Она лгала, но так убедительно, так уверенно и была при этом настолько естественной — совсем никакой игры, что Сокольников против воли признался себе: если б не показания Азаркиной, он бы, пожалуй, поверил Ольге Аркадьевне. И все же Ратникова лгала, потому что не лгала Надежда Азаркина.
— Обстоятельства так очевидны, что вас арестуют, — сухо сказал он и впервые, пожалуй, пристально взглянул ей в лицо.
Он застал ее врасплох, и, хотя лишь краткий миг понадобился ей, чтобы взять себя в руки и спрятать что-то мелькнувшее в глазах, Сокольников все же заметил. Он не понял, что это было, но ручаться мог: не беспокойство и не страх.
Стремительно вошел Трошин. На Ольгу Аркадьевну он даже не взглянул. И она ни единым жестом или движением не отозвалась на его появление.
— Как дела? — Он мельком посмотрел в протокол. — Заканчивайте, Сокольников, у нас еще много чего сегодня намечено.

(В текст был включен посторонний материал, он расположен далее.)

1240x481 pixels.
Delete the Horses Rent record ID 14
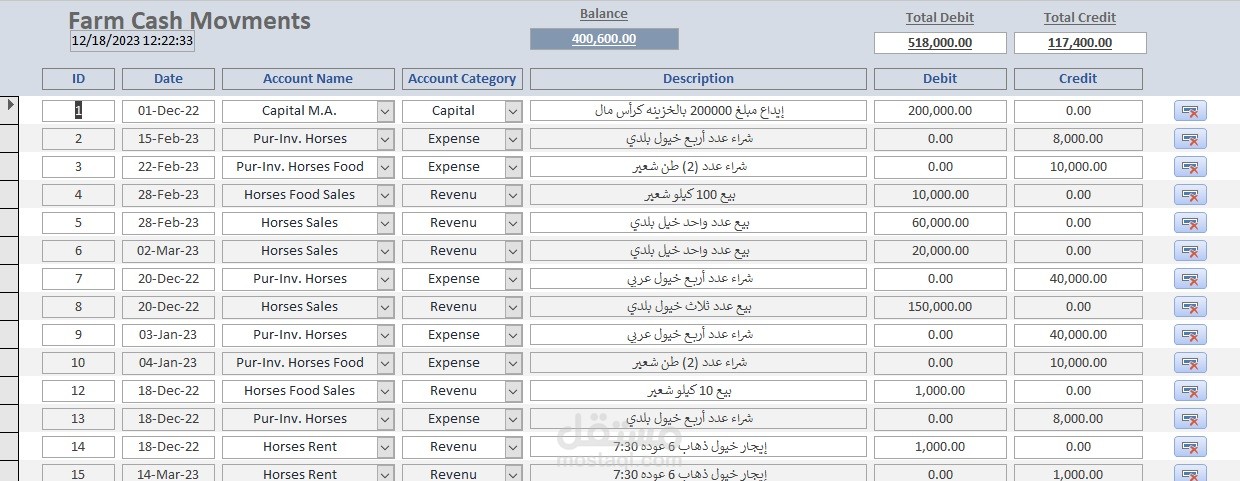point(1190,447)
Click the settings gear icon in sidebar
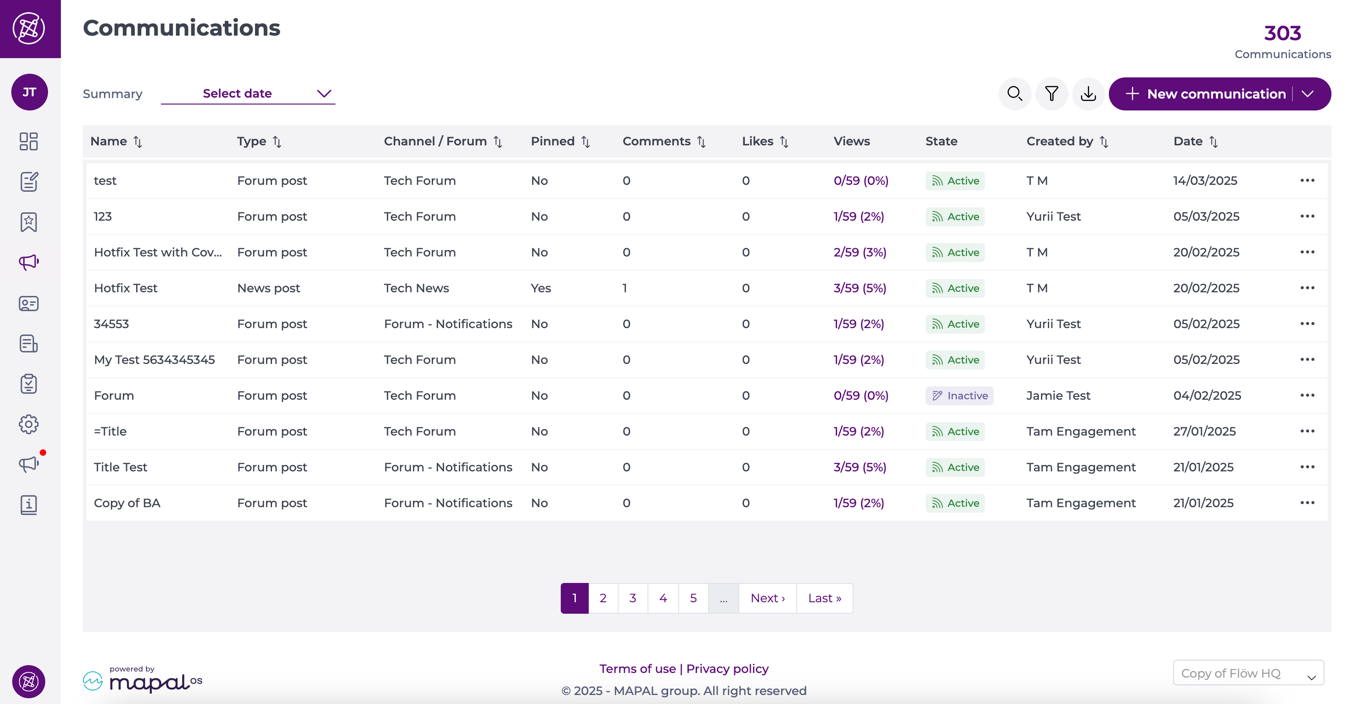 29,424
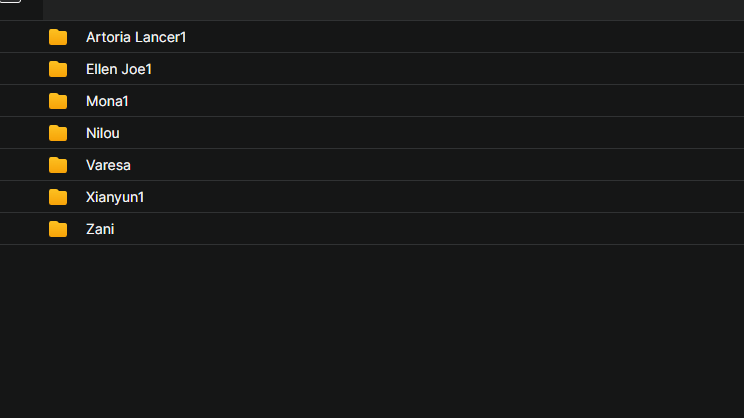Select the Mona1 folder icon
Viewport: 744px width, 418px height.
[x=58, y=101]
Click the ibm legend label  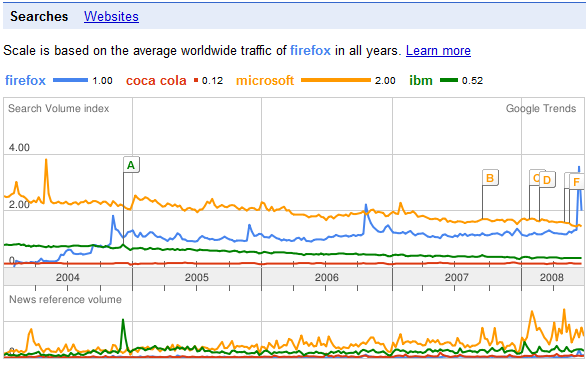421,80
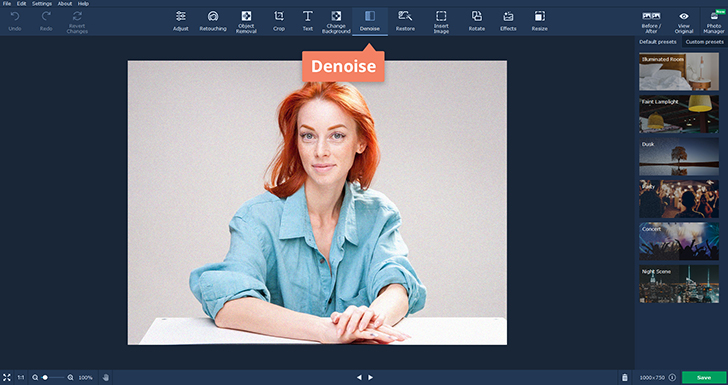Viewport: 728px width, 385px height.
Task: Open the Insert Image tool
Action: click(x=441, y=22)
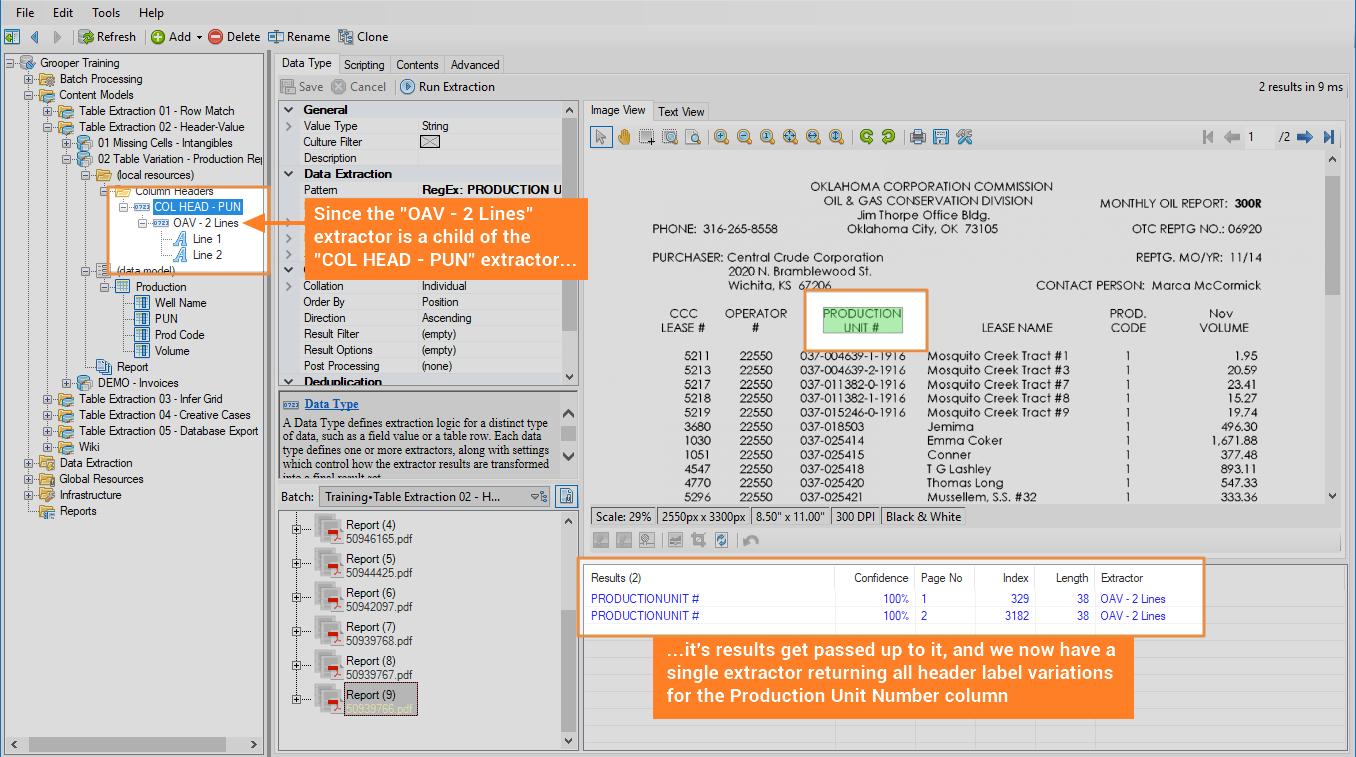1356x757 pixels.
Task: Switch to the Text View tab
Action: tap(681, 112)
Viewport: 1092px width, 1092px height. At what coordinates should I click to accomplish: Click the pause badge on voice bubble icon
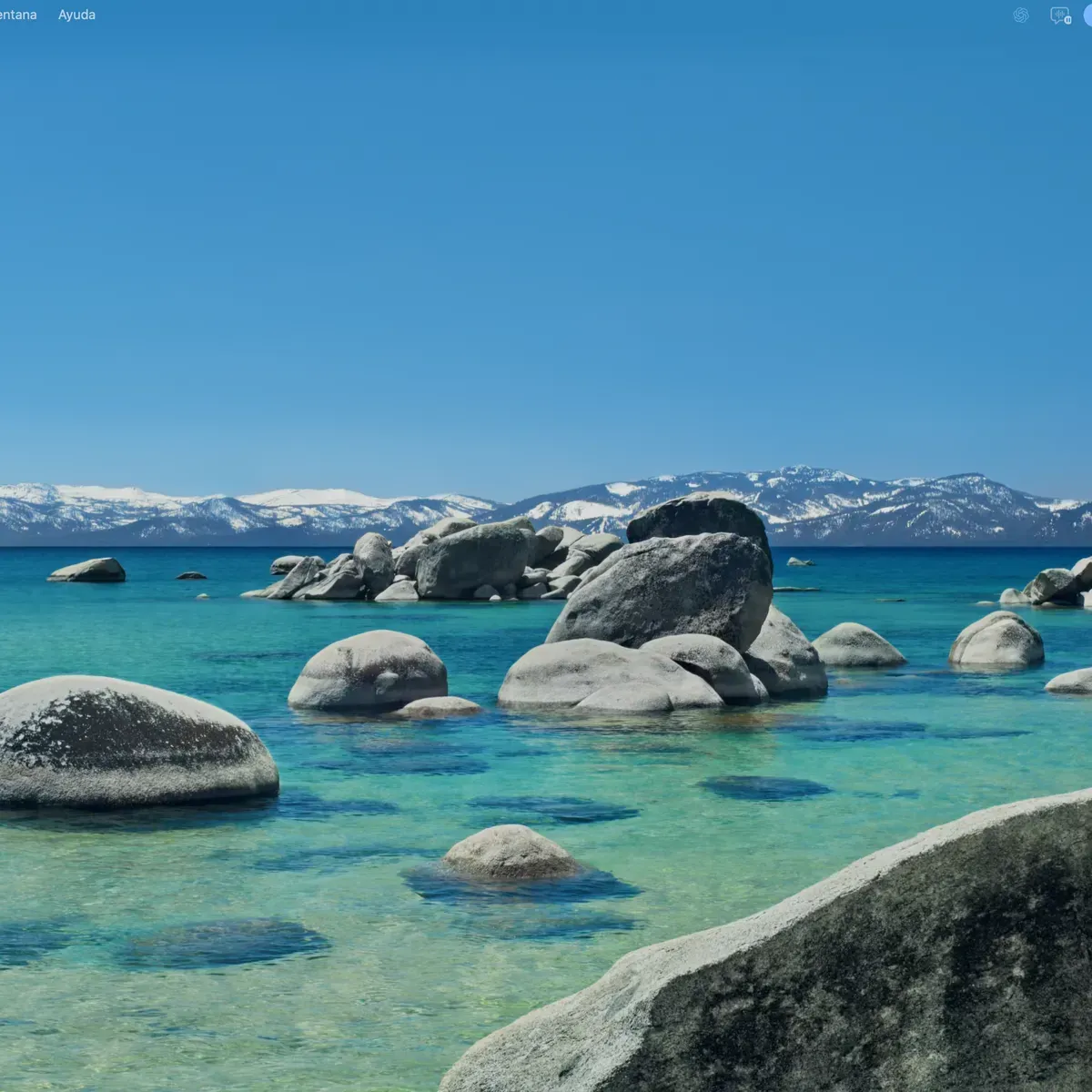[x=1067, y=20]
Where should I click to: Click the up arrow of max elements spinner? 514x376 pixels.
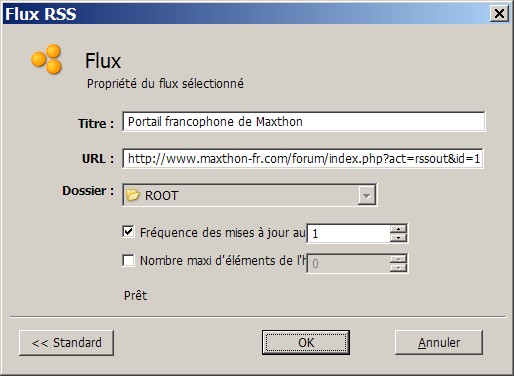[398, 259]
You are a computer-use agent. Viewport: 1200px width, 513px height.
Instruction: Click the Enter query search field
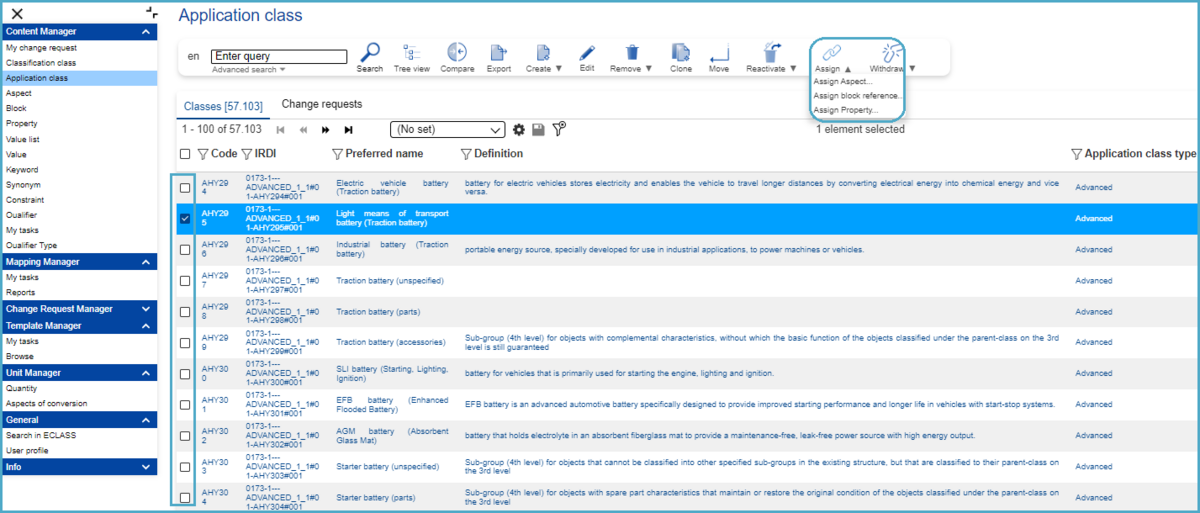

Но Сокольников отложил ручку и вежливо попросил Ольгу Аркадьевну посидеть несколько минут в коридоре. С приветливой и равнодушной улыбкой она вышла, оставив в кабинете тонкий и странный аромат духов.
— Ну, чего ты хотел? — нетерпеливо спросил Трошин.
— С ней нужно работать, — с недоумением ответил Сокольников. — Она пока все отрицает. Честное слово, такое впечатление возникает, что заранее готовилась.
— Может, и заранее, — легко согласился Трошин. — Шестые сутки с начала дела пошли. За это время многое можно было узнать.
— Но откуда? С Зелинским она никак не связана, Азаркины ее предупреждать не стали бы.
— Ты что, эти дни их за руку водил? В общем, не о том сейчас голову нужно ломать. Подводи черту и отпускай ее.
— Как отпускай? — не понял Сокольников. — А обыск?
— Обыск Гайдаленок решил пока не делать.
— Почему?
— Об этом ты лучше у него спрашивай. Это его право, он ни перед кем отчитываться не обязан.
Сокольников находился в растерянности. И по закону и по ситуации обыск был совершенно необходим. Чего же тут решать? Он так и сказал Трошину.
Тот задумался ненадолго и с улыбкой объяснил:
— Ты же сам говоришь, что она заранее готовилась. Какой же тогда смысл в обыске? Все равно ничего не найдем. Может, напротив, целесообразней не торопиться? Пусть она успокоится.